> **Task details**: Please print exactly the lines from the line containing "Where should I" through the end of the data, no more, and keep pictures out of the copy.

(Records excerpted from a collection)
======

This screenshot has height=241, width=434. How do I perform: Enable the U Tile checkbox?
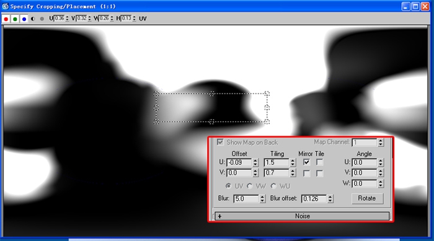point(319,162)
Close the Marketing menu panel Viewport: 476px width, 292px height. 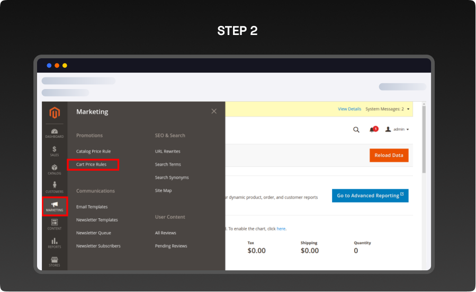tap(214, 111)
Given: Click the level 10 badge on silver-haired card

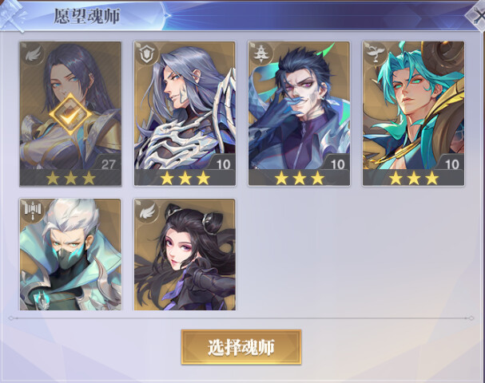Looking at the screenshot, I should 222,164.
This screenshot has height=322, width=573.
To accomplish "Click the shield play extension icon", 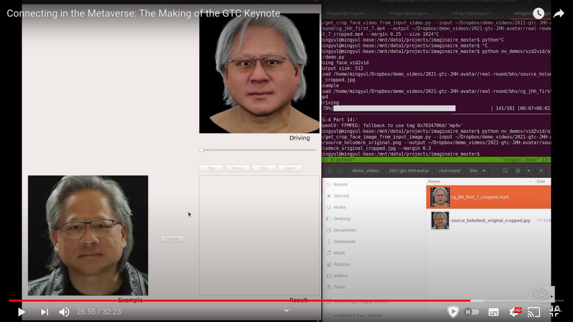I will (x=453, y=312).
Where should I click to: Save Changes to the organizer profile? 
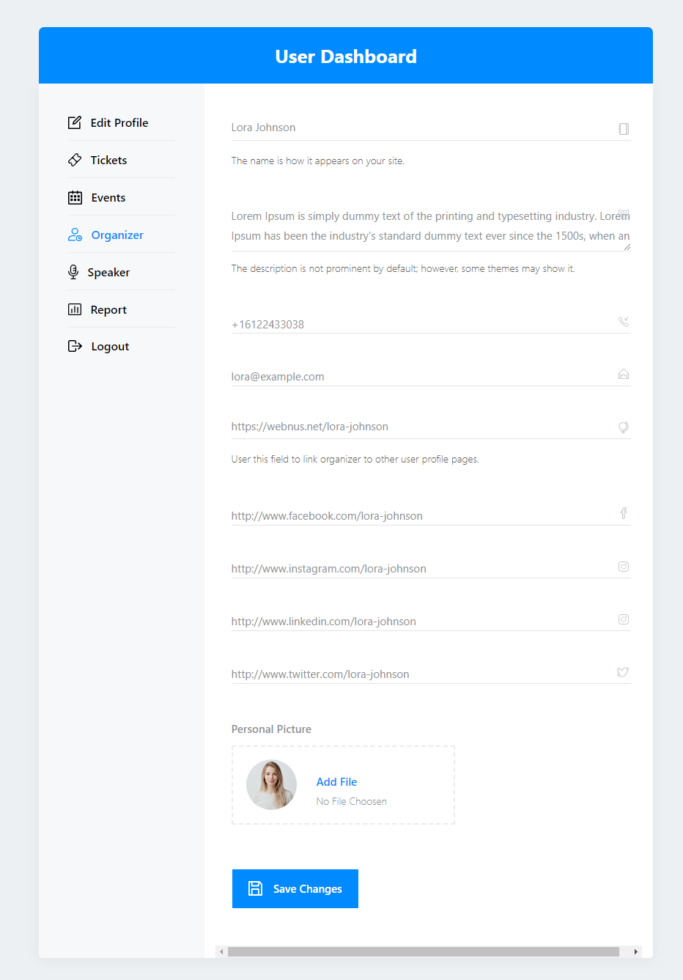[x=295, y=888]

======

> **Response area**:
Where should I click to: Save Changes to the organizer profile? 
[x=295, y=888]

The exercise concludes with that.